Professors Robert George and Gerard Bradley responded with this essay, "Not in Good Conscience," in National Review.  George and Bradley criticized what they called Dean Roche's "shoddy logic," and contested his claim that what were asserted or presumed to be John Kerry's positions on the death penalty, health care, and the war in Iraq should lead Catholics to support Kerry over Bush, notwithstanding Kerry's positions on abortion and embryonic-stem-cell research.  Responding to Dean Roche's suggestion that Catholics inclined to vote for Bush "supplement their abstract desire for moral rectitude with a more realistic focus on how best to ensure that fewer abortions take place," George and Bradley responded:

[W]ould [Roche] have said the same thing about efforts to ban slavery? Would he have lectured those who sought to ban it about "their abstract desire for moral rectitude"? Would he have proposed economic policies to reduce the market demand for slaves, as some opponents of abolition suggested, rather than supporting the party that promised to extend to all human beings — regardless of race — the equal protection of the law? Somehow we doubt that he would have regarded the cause of abolition as a mere "abstract desire for moral rectitude."

My Notre Dame colleague, Professor Cathy Kaveny, responded to the George & Bradley piece with this essay -- which is referenced in her recent post responding to Michael Scaperlanda -- and also here.  Professor Kaveny objected to the rhetoric and arguments of those she identified as "Rambo Catholics," i.e., "those Catholics who are
trying to bully their fellow brothers and sisters in faith into voting for a second Bush term" and "who tell their co-religionists, that no pro-life Catholic can vote in good conscience for Kerry--i.e., without committing a serious sin."  In Professor Kaveny's view,

[T]he culture of death v. the culture of life rhetoric is prophetic [i.e., as opposed to "practical moral reasoning or casuistry"] in the way it functions in our moral discourse.  It has real destructive consequences for our common conversation, even if those who deploy it do so for a constructive end.  Once someone tells you you're part of the culture of death, or voting for the contemporary equivalent of Nazis, or slaveowners, there's just nowhere for the conversation to go.

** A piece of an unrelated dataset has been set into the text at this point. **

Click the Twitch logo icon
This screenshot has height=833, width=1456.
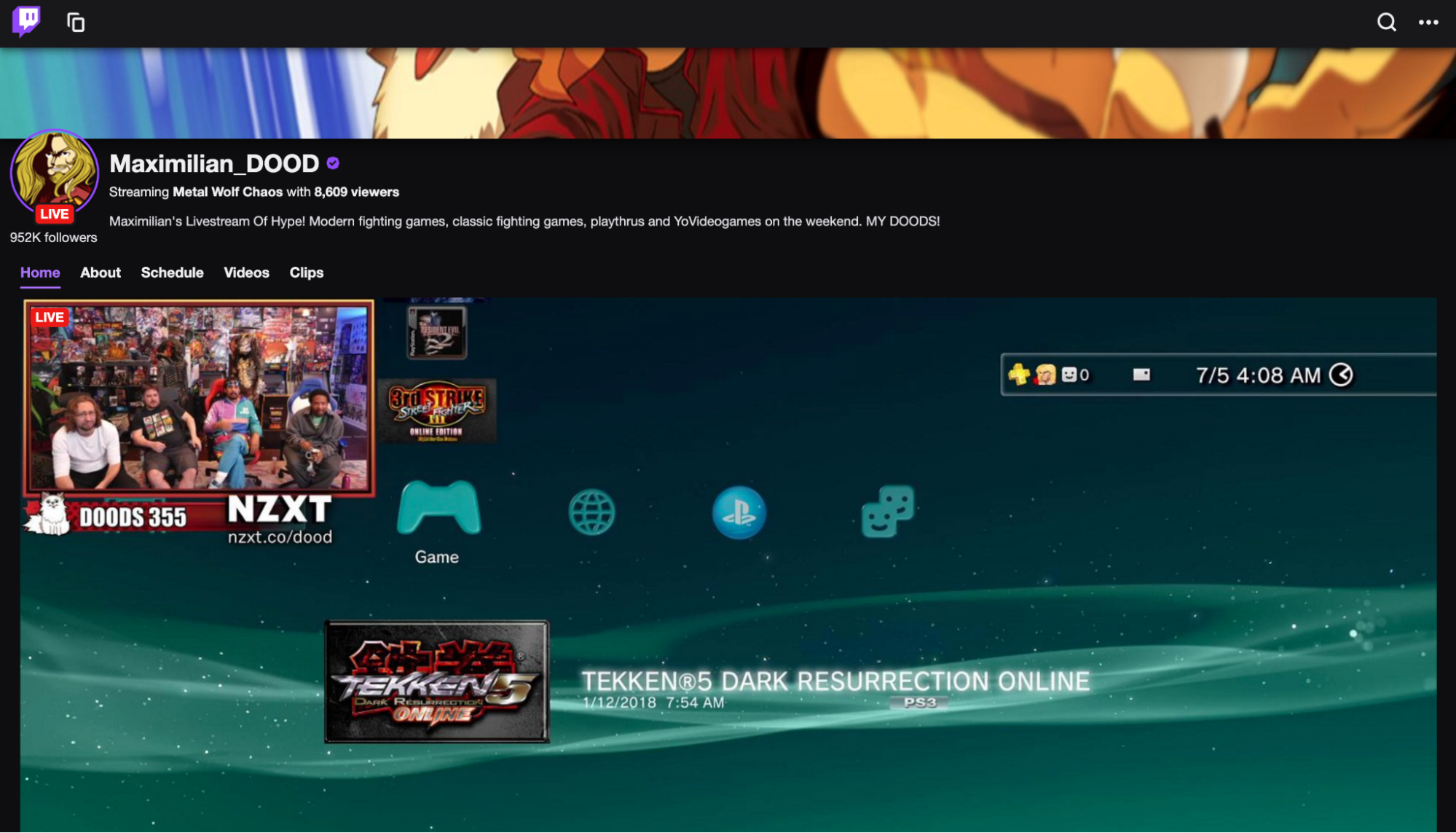[26, 21]
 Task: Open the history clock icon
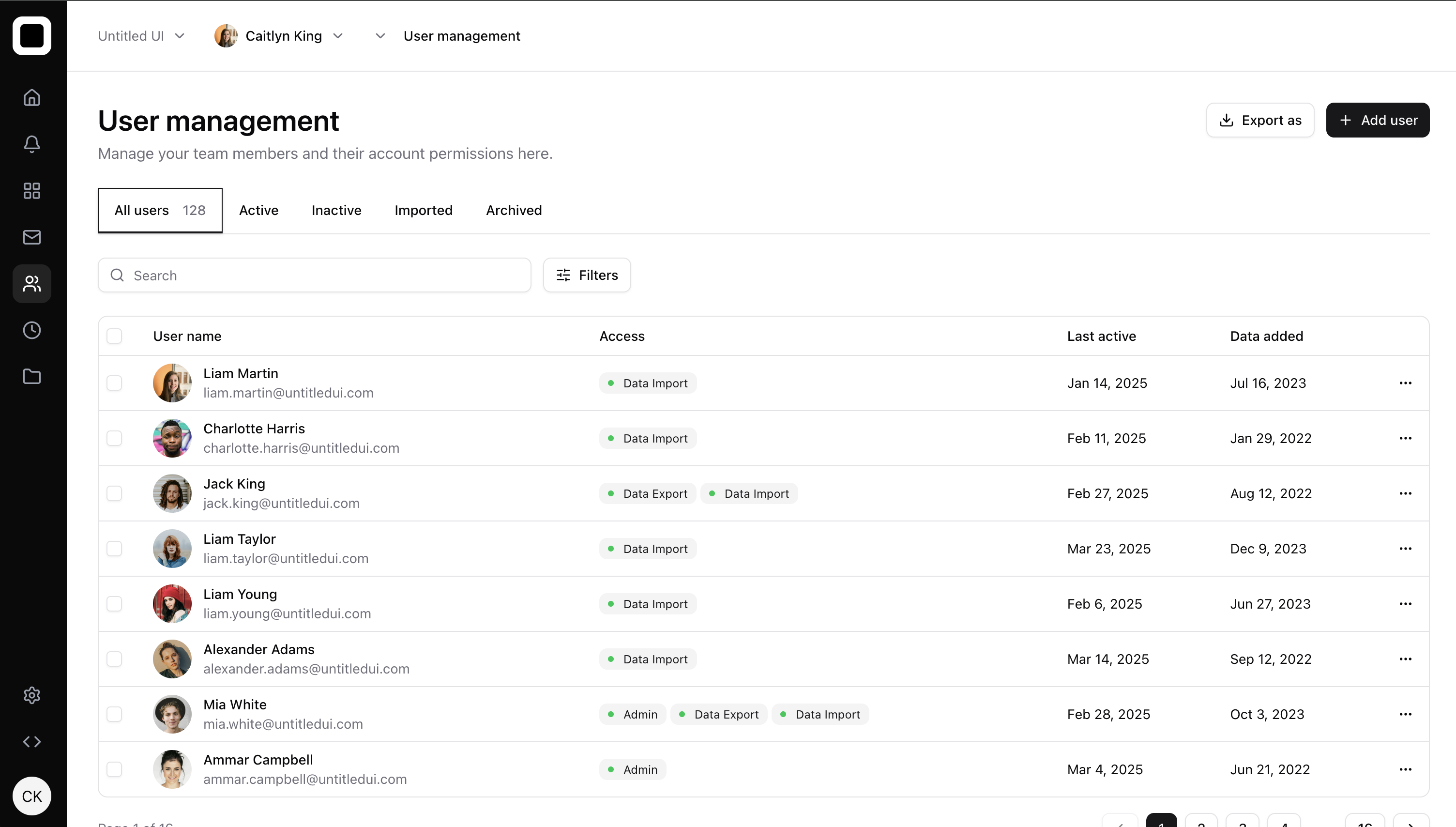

For what it's worth, I thought Dean Roche's arguments in his New York Times op-ed were not persuasive.  That said, it seems worth coming back to what I said, a few days ago, was the animating commitment behind Mirror of Justice:

Mirror of Justice is a public conversation among friends / lawyers / scholars about what the Faith means for "legal theory."  And, it is a conversation among people who disagree strongly about many things and who might -- this side of Heaven -- understand the Faith differently.  We have never promised that all of our posts will be sensible, let alone orthodox.  But, I hope readers know, we are doing our best.  No matter how misguided I have thought some of my fellow bloggers' views and conclusions were, I have believed from the beginning of this enterprise that the conversation was worth having -- and worth having in public -- if only to "model" for students and fellow citizens what good-faith searching-in-community might look like.  (This is not to say, of course, that all views are equally correct, or to pretend it does not matter whether or not we get it right.)